Lettre ouverte à Libération. L’art de réinventer l’eau tiède de la solidarité
Par Joël Decarsin
Je reçois ce matin d’un algorithme commandité par votre journal une invitation solennelle à œuvrer à la réinvention de la solidarité par le biais d’un forum « live », c’est-à-dire en direct, si je comprends bien… J’apprends donc par là-même que d’anciennes versions de la solidarité auraient fait leur temps et j’en suis foncièrement désolé.Pour autant, en cette période où les autorités nous recommandent expressément de pratiquer les gestes de distanciation sociale, l’image accompagnant cette invite (ces quatre poings, allant les uns vers les autres...) m'apparaît remarquablement porteuse d’espoir. Merci infiniment !
Mais voilà que cette image me rappelle une vieille version de la solidarité (mais vraiment très vieille, puisqu’elle date des années 1950), résumée dans ce chef-d’œuvre de la culture française, un film de Christian-Jacque : Si tous les gars du monde – …voulaient se donner la main ! ajoutait la chanson.
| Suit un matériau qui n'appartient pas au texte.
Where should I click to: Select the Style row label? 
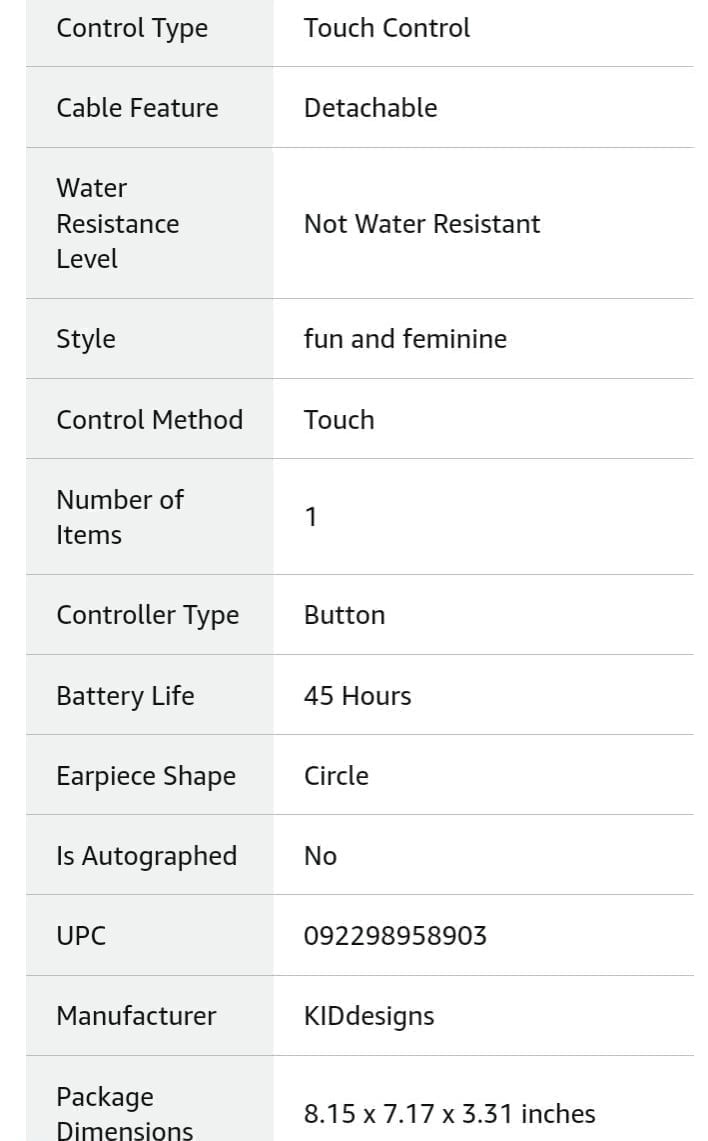point(86,339)
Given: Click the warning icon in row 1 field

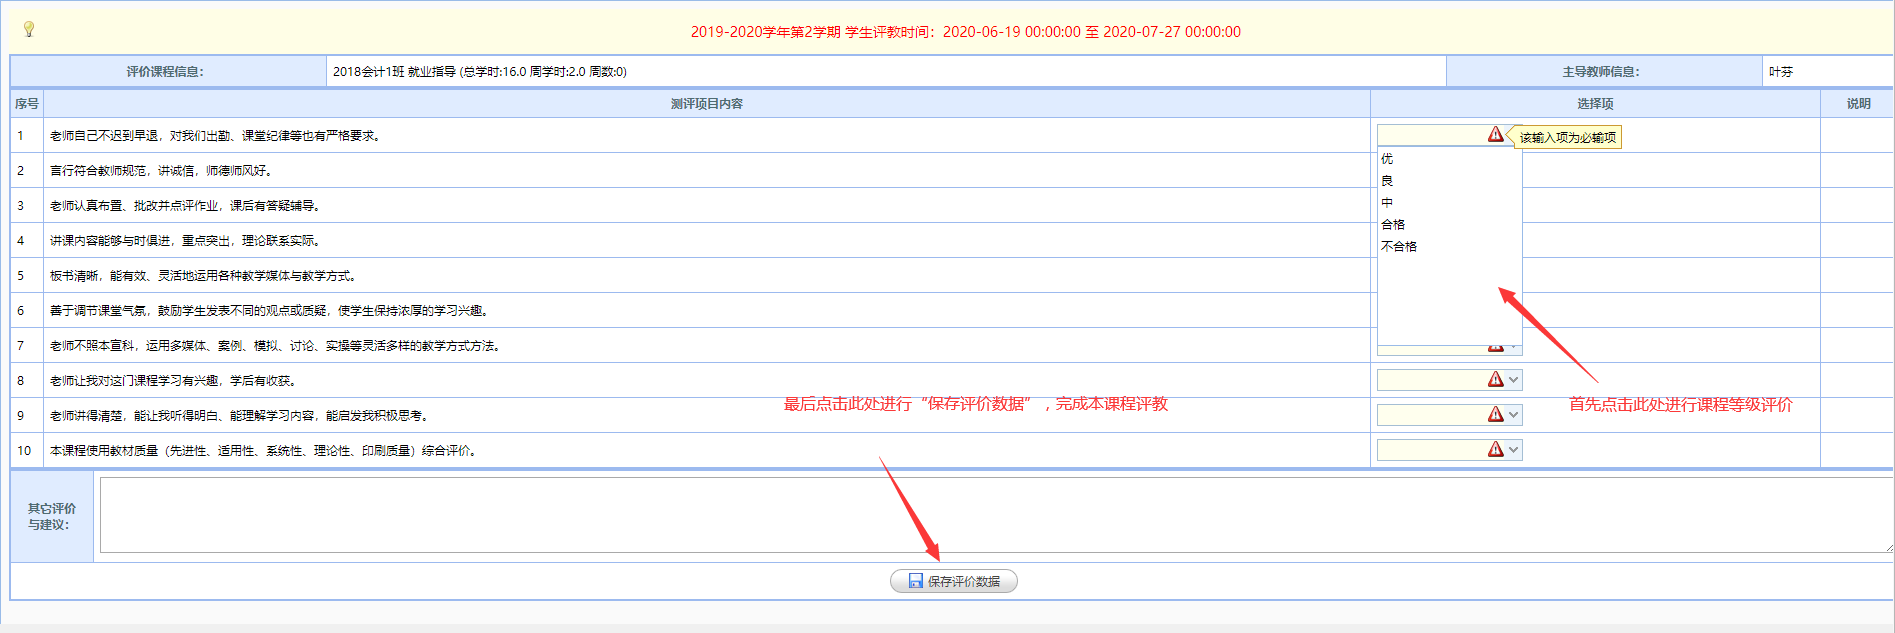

Pourquoi donc au juste vouloir « réinventer » la solidarité ? Les « nouvelles technologies » ne nous le permettent-elles pas sans mal ? Ne qualifie-t-on pas de « communautaires » ces plateformes que sont AirbnB, Blablacar, Dailymotion, Amazon ?
Ne dit-on pas de ces multinationales que sont Snapchat, Lindekln, Twitter… que ce sont des réseaux « sociaux » – sans oublier bien sûr Facebook, avec qui votre journal s’associe généreusement pour m’aider à réinventer la liberté ?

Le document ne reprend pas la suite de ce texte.